**Set problem**
Copy each of these records word for word.

═════ Provided data

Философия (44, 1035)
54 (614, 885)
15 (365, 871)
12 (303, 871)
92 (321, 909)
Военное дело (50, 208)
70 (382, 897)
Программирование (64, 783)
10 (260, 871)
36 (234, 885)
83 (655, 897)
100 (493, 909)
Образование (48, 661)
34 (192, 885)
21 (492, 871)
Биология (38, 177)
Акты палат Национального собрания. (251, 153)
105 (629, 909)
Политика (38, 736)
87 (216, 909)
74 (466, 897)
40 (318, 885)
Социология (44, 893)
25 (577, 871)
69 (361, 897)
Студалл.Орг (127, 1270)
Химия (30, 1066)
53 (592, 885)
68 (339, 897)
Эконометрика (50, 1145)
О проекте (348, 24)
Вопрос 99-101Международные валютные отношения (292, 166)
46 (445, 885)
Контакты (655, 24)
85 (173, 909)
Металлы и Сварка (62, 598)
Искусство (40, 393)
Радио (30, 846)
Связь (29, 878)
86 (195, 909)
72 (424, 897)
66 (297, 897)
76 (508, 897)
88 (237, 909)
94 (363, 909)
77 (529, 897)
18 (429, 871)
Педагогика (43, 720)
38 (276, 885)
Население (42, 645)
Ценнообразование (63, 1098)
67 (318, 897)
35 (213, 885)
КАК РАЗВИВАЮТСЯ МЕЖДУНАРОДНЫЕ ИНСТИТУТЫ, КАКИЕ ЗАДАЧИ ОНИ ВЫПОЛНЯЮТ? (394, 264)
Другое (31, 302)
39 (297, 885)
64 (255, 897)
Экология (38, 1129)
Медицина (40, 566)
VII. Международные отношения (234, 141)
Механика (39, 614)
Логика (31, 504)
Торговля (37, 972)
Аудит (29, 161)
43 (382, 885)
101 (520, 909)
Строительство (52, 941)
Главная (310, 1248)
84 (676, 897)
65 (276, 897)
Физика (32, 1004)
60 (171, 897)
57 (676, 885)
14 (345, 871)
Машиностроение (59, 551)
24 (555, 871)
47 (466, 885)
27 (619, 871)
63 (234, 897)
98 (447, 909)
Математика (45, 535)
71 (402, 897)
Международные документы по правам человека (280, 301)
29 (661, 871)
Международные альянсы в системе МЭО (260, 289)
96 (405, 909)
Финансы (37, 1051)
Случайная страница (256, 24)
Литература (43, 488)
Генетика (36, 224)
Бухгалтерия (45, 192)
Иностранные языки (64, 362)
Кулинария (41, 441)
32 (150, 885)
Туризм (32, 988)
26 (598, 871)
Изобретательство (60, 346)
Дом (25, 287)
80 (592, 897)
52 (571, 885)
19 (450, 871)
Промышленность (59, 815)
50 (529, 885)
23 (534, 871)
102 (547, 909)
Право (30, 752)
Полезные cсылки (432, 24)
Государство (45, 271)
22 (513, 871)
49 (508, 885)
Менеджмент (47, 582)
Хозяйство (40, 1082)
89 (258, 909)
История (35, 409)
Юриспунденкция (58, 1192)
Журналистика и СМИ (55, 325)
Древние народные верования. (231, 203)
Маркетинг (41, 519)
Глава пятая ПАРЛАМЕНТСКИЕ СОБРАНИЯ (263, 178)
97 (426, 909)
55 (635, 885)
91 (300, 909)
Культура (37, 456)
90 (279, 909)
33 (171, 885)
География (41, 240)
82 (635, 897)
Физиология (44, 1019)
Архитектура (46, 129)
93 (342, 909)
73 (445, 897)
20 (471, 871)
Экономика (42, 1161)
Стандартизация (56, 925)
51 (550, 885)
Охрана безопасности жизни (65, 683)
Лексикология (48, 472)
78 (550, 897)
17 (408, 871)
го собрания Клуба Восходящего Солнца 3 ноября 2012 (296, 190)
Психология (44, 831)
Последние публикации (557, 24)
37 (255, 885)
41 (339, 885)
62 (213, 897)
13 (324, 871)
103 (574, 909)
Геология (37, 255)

══════════

**In response**
Философия (44, 1035)
54 (614, 885)
15 (365, 871)
12 (303, 871)
92 (321, 909)
Военное дело (50, 208)
70 (382, 897)
Программирование (64, 783)
10 (260, 871)
36 (234, 885)
83 (655, 897)
100 (493, 909)
Образование (48, 661)
34 (192, 885)
21 (492, 871)
Биология (38, 177)
Акты палат Национального собрания. (251, 153)
105 (629, 909)
Политика (38, 736)
87 (216, 909)
74 (466, 897)
40 (318, 885)
Социология (44, 893)
25 (577, 871)
69 (361, 897)
Студалл.Орг (127, 1270)
Химия (30, 1066)
53 (592, 885)
68 (339, 897)
Эконометрика (50, 1145)
О проекте (348, 24)
Вопрос 99-101Международные валютные отношения (292, 166)
46 (445, 885)
Контакты (655, 24)
85 (173, 909)
Металлы и Сварка (62, 598)
Искусство (40, 393)
Радио (30, 846)
Связь (29, 878)
86 (195, 909)
72 (424, 897)
66 (297, 897)
76 (508, 897)
88 (237, 909)
94 (363, 909)
77 (529, 897)
18 (429, 871)
Педагогика (43, 720)
38 (276, 885)
Население (42, 645)
Ценнообразование (63, 1098)
67 (318, 897)
35 (213, 885)
КАК РАЗВИВАЮТСЯ МЕЖДУНАРОДНЫЕ ИНСТИТУТЫ, КАКИЕ ЗАДАЧИ ОНИ ВЫПОЛНЯЮТ? (394, 264)
Другое (31, 302)
39 (297, 885)
64 (255, 897)
Экология (38, 1129)
Медицина (40, 566)
VII. Международные отношения (234, 141)
Механика (39, 614)
Логика (31, 504)
Торговля (37, 972)
Аудит (29, 161)
43 (382, 885)
101 (520, 909)
Строительство (52, 941)
Главная (310, 1248)
84 (676, 897)
65 (276, 897)
Физика (32, 1004)
60 (171, 897)
57 (676, 885)
14 (345, 871)
Машиностроение (59, 551)
24 (555, 871)
47 (466, 885)
27 (619, 871)
63 (234, 897)
98 (447, 909)
Математика (45, 535)
71 (402, 897)
Международные документы по правам человека (280, 301)
29 (661, 871)
Международные альянсы в системе МЭО (260, 289)
96 (405, 909)
Финансы (37, 1051)
Случайная страница (256, 24)
Литература (43, 488)
Генетика (36, 224)
Бухгалтерия (45, 192)
Иностранные языки (64, 362)
Кулинария (41, 441)
32 (150, 885)
Туризм (32, 988)
26 (598, 871)
Изобретательство (60, 346)
Дом (25, 287)
80 (592, 897)
52 (571, 885)
19 (450, 871)
Промышленность (59, 815)
50 (529, 885)
23 (534, 871)
102 (547, 909)
Право (30, 752)
Полезные cсылки (432, 24)
Государство (45, 271)
22 (513, 871)
49 (508, 885)
Менеджмент (47, 582)
Хозяйство (40, 1082)
89 (258, 909)
История (35, 409)
Юриспунденкция (58, 1192)
Журналистика и СМИ (55, 325)
Древние народные верования. (231, 203)
Маркетинг (41, 519)
Глава пятая ПАРЛАМЕНТСКИЕ СОБРАНИЯ (263, 178)
97 (426, 909)
55 (635, 885)
91 (300, 909)
Культура (37, 456)
90 (279, 909)
33 (171, 885)
География (41, 240)
82 (635, 897)
Физиология (44, 1019)
Архитектура (46, 129)
93 (342, 909)
73 (445, 897)
20 (471, 871)
Экономика (42, 1161)
Стандартизация (56, 925)
51 (550, 885)
Охрана безопасности жизни (65, 683)
Лексикология (48, 472)
78 (550, 897)
17 (408, 871)
го собрания Клуба Восходящего Солнца 3 ноября 2012 (296, 190)
Психология (44, 831)
Последние публикации (557, 24)
37 (255, 885)
41 (339, 885)
62 (213, 897)
13 (324, 871)
103 (574, 909)
Геология (37, 255)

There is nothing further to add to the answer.